Un pasaje de la Escritura me parece muy significativo sobre este asunto. Es un texto del profeta Malaquías que se encuentra en una posición clave en las biblias católicas, pues son las últimas palabras del Antiguo Testamento, antes de que comience el Nuevo.
Ved que Yo os enviaré al profeta Elías antes de que llegue el día del Señor, grande y temible. Él reconciliará el corazón de los padres con los hijos y el corazón de los hijos con los padres, para que no venga Yo a golpear la tierra con el exterminio[2].
Lo que este texto parece indicar de manera muy fuerte es que, cuando el corazón de los padres se vuelve a los hijos, y el de los hijos a los padres, entonces no hay anatema, no hay maldición. La existencia humana es hermosa y feliz. Por el contrario, cuando los corazones de los padres y de los hijos no están unidos, hay una especie de maldición sobre la existencia humana que deviene complicada y difícil.
Se sabe que este pasaje de Malaquías se repetirá en el evangelio de Lucas a propósito de la misión de Juan Bautista[3], pues este es el profeta Elías que debía venir. El papel de Juan Bautista es preparar la venida de Jesús y de todo el universo del Nuevo Testamento, del que la gracia fundamental (por la misión de Jesús y el don del Espíritu Santo) es hacer comprender a los hombres que el corazón del Padre está volcado hacia ellos, en el amor y la misericordia, e invitar a los hombres a volver sus corazones hacia el Padre, con la confianza y el amor de hijos. Por Jesús, Dios se hace nuestro Padre y nosotros nos convertimos en hijos suyos. Recordemos las palabras del Señor resucitado a María Magdalena: «Ve donde están mis hermanos y diles que subo a mi Padre y a vuestro Padre, a mi Dios y a vuestro Dios». Por la muerte y la resurrección de Cristo, de manera definitiva y total, Dios deviene nuestro Dios y nuestro Padre.
En el pasaje, encuentro muy significativo que este mensaje dirigido a los apóstoles, que resume toda la obra de la redención y del misterio de la paternidad de Dios, se le confíe a una mujer. Es un indicio del papel extremadamente importante de la mujer en la economía de la salvación para la acogida de la paternidad divina y la restauración de la paternidad humana. Volveremos sobre esto.
Por la misión del Hijo y del Espíritu, en el misterio de la Nueva Alianza, Dios revela más profundamente su amor de Padre y da a todo hombre el poder ser hijo de Dios[4].

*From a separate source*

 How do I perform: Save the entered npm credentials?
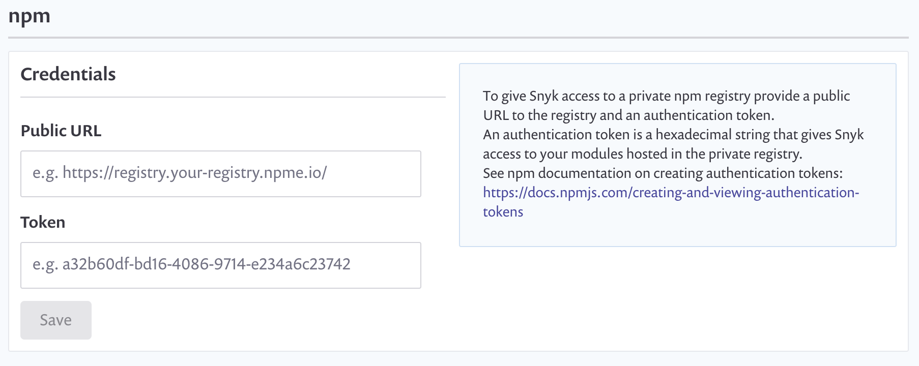coord(55,320)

Con ese fin, hace capaz a la paternidad humana de significar la paternidad de Dios. Jesús, por su Espíritu, viene a salvar, curar y restaurar toda forma de paternidad (y de filiación). Recupera, purifica, rectifica, santifica la paternidad humana haciéndola capaz de significar de nuevo la paternidad divina. La paternidad humana, incluida la del sacerdote, es una paternidad salvada que rencuentra su fuente y su modelo en la paternidad divina.
Hay un hermoso pasaje de la Carta a los efesios donde Pablo habla de su misión de anunciar «la insondable riqueza del misterio de Cristo» y de «iluminar a todos acerca del cumplimiento del misterio que durante siglos estuvo escondido en Dios […] el plan eterno que ha realizado por medio de Cristo Jesús». Es este un plan que nos permite tener «la segura confianza de llegar a Dios, mediante la fe en él». Y es interesante destacar que, más adelante, añade ese mismo pasaje: «Por este motivo, me pongo de rodillas ante el Padre, de quien toma nombre toda paternidad en los cielos y en la tierra»[5].
Toda paternidad humana encuentra su origen, su verdad, su finalidad en la paternidad de Dios. Solo volviendo a Dios, la paternidad humana puede encontrar su sentido y ejercerse de manera justa y fecunda. El trabajo social y psicológico en este campo es necesario y loable, pero puede ser insuficiente.
[1] Elogio de la mujer perfecta en el libro de los Proverbios, 31, 10-31.
[2] Ml 3, 23-24.
[3] Lc 1, 16.
[4] Cf. Jn 1, 12.
[5] Ef 3, 14-15, y antes Cf. 9 y ss.